ついでに卵焼きと、日本人なら慣れ親しんだ物ばかり。
俺はホッとしながらお箸を手にする。
「いただきます」
「どうぞ~」
魚に箸を通すと、柔らかい身がホロリと崩れる。
それをすくい、口に運ぶと……
「甘い!」
「やった~。絢斗喜んでくれた~」
「喜んでないから! ビックリしてるんだよ!」
何故、魚が甘くなる?
それに信じられないぐらい甘いぞ。
綿菓子レベルに甘いぞ!
「え~。でも甘いって言ってくれてるじゃない~」
「甘いと美味いは同意義じゃないから! 甘すぎってことだよ。まったく……」
俺は口直しに味噌汁をズズッと飲み込んだ。
「甘い!」
「やった~。今度こそ喜んでくれたね~」
「だから喜んでない! ビックリしてるんだよ!」
また甘々な味噌汁だな……こんな味噌汁存在する?
「ちょっと待てくれ……なんで全部甘いんだよ?」
卵焼きも予想を超えた甘さ。
俺は驚愕しながら、水卜に訊ねる。
「え~、甘いのって美味しくない?」
「個人の好みにとやかく言うつもりはないけれど、これは常軌を逸している。甘すぎだ」
「これぐらいが美味しいんだけどな~」
水卜の味覚はどうやら俺の理解できる範疇のものではないようだ。
彼女の料理から目を放し春夏冬と御手洗を見ると、彼女らは二ヤーッと笑みを浮かべていた。
「これは勝ったみたいね」
「勝ちみたいっすね」
水卜の料理をどかせ、今度は春夏冬が自分の料理らしきものを俺の前に置く。
「ささ。
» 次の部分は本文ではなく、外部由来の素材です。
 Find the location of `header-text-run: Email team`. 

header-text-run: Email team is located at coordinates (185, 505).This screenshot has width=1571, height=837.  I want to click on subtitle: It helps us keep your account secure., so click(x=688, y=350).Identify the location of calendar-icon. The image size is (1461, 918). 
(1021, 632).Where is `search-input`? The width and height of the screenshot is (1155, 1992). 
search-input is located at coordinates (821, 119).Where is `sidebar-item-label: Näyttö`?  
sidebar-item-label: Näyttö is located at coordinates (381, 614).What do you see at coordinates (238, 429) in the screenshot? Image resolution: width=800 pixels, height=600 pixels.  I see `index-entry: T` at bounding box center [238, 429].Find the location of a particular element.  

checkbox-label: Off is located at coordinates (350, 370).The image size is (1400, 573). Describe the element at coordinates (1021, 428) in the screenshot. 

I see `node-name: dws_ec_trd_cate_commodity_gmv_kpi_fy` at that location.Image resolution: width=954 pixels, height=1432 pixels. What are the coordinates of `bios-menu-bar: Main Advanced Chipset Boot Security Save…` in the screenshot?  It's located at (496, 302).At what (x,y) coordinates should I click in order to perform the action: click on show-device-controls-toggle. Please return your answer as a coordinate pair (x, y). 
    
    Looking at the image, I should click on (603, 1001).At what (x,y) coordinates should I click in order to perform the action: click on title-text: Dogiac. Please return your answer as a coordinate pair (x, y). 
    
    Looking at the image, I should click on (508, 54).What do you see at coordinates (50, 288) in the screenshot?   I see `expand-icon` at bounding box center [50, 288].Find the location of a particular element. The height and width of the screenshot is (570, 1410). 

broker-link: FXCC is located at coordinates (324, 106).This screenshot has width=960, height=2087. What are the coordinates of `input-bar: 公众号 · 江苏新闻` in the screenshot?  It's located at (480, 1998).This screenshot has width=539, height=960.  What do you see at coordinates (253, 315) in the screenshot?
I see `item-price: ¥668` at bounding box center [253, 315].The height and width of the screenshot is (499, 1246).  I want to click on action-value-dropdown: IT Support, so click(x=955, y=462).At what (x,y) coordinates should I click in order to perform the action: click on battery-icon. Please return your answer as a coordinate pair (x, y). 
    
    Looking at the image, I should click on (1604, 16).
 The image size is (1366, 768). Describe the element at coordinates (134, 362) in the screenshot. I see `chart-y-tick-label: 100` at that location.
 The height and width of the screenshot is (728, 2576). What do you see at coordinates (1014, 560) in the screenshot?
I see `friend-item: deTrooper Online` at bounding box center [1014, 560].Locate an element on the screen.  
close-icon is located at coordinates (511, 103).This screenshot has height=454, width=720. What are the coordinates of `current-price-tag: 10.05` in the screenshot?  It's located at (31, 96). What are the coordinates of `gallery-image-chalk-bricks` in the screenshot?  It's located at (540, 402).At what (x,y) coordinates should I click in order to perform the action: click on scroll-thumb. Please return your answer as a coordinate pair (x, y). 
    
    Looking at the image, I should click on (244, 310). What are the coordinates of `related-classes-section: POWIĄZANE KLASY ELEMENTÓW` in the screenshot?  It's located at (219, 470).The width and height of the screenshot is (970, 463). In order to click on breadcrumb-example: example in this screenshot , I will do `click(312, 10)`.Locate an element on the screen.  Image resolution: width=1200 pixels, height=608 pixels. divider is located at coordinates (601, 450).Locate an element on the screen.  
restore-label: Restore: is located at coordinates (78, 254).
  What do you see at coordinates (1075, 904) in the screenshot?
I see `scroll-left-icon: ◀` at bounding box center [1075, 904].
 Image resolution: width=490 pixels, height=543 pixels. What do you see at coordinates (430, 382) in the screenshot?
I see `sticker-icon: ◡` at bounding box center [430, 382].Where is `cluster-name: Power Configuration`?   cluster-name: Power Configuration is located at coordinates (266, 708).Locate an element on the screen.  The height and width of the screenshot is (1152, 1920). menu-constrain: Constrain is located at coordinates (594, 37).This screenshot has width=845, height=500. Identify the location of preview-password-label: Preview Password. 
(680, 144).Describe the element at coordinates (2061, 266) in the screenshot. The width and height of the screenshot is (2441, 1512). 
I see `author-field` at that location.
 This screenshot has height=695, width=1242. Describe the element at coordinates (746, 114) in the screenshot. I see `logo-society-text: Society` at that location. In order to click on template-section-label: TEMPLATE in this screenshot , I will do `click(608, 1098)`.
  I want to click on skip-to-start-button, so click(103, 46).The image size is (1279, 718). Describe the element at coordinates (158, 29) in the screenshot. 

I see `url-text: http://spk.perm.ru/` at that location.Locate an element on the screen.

どうぞ召し上がれ」
「め、召し上がれって……これを食えってか?」
テーブルの上に置いていた物で……できる限り視線を合わせたくなかった代物。
それは真っ黒な物体。
烏かってぐらい黒いんだけど……何これ?
「……ちなみにこれはなんですか?」
「やだなー。タラコパスタに決まってんじゃん」
「タ、タラコ……イカ墨パスタじゃなくて!?」
真っ黒な物体の正体はタラコパスタ……だがしかし、目の前にある物は麺類ではない。
いや、彼女が言うには麺類のはずなんだろうが……ゴミにしか見えないんだが。
「…………」
俺は震える手でタラコパスタらしき物にフォークを刺す。
フォークで刺せる時点でパスタじゃないような気もするが……とにかく黒い物体を皿から口に運び出す。
「…………」
タラコパスタを口にした瞬間、走馬灯が見えた。
俺は白目をむいたまま床に倒れ込み、宇宙の謎に辿り着く。
なるほど……宇宙とはこういうことだったんだ!
「ちょ、高橋!? 大丈夫?」
「ハッ!? 俺は人類が進まなければいけない場所に辿り着いたはずだが……」
「何言ってんの?」
唖然とする春夏冬たち。
俺はあの世に旅立っていなかったことに安堵し、再びテーブル席に座る。
「お前、俺を殺す気か!」
「こ、殺すつもりなんてないし……喜ばすつもりだったし」
「こんなの喜ぶ奴がいるか! 野生のゴリラでも卒倒するレベルだぞ」
「それ言い過ぎ。頑張って作っただけど」
頑張って作ったのはいいのだが、俺は死にかけたんだぞ?
少しぐらい文句を言わせてくれ。
そして俺の前では料理をしないでいただきたい。
そう思うほどに春夏冬の料理は殺人兵器レベルに下手だった。
「ふっふーん。最後は自分っすね。さぁ先輩。召し上がってくださいっす」
「…………」
御手洗が用意してくれたのは……かつ丼。
見た目は普通。
だが恐ろしい。
甘い料理に殺人兵器……今度はどんなものをお見舞いしてくれるのか……
食べたくない。
正直食べたくないよぉ。
「どうしたんすか?」
「い、いや……箸が進まなくて」
「いいから食べてくださいよ。それとも、自分の分だけ食べてくれないんすか?」
目をウルウルさせて御手洗はそう訴えかけてくる。
俺は大きくため息をつき、覚悟をしてかつ丼を食べ始めた。
「……美味っ」
「でしょう? そうでしょ? いやー自分、小さい頃から兄弟のご飯作ってきたんで料理は得意なんすよね」
得意顔で喜んでいる御手洗。
嬉しいのは俺の方だ。
まともな料理……まともどころか上質な料理を提供してくれてありがとう。
俺は揚々とかつ丼をかき込む。
春夏冬と水卜は少し悔しがっているようだが……これには完敗だろう。
完敗どころか勝負にもならないけれど。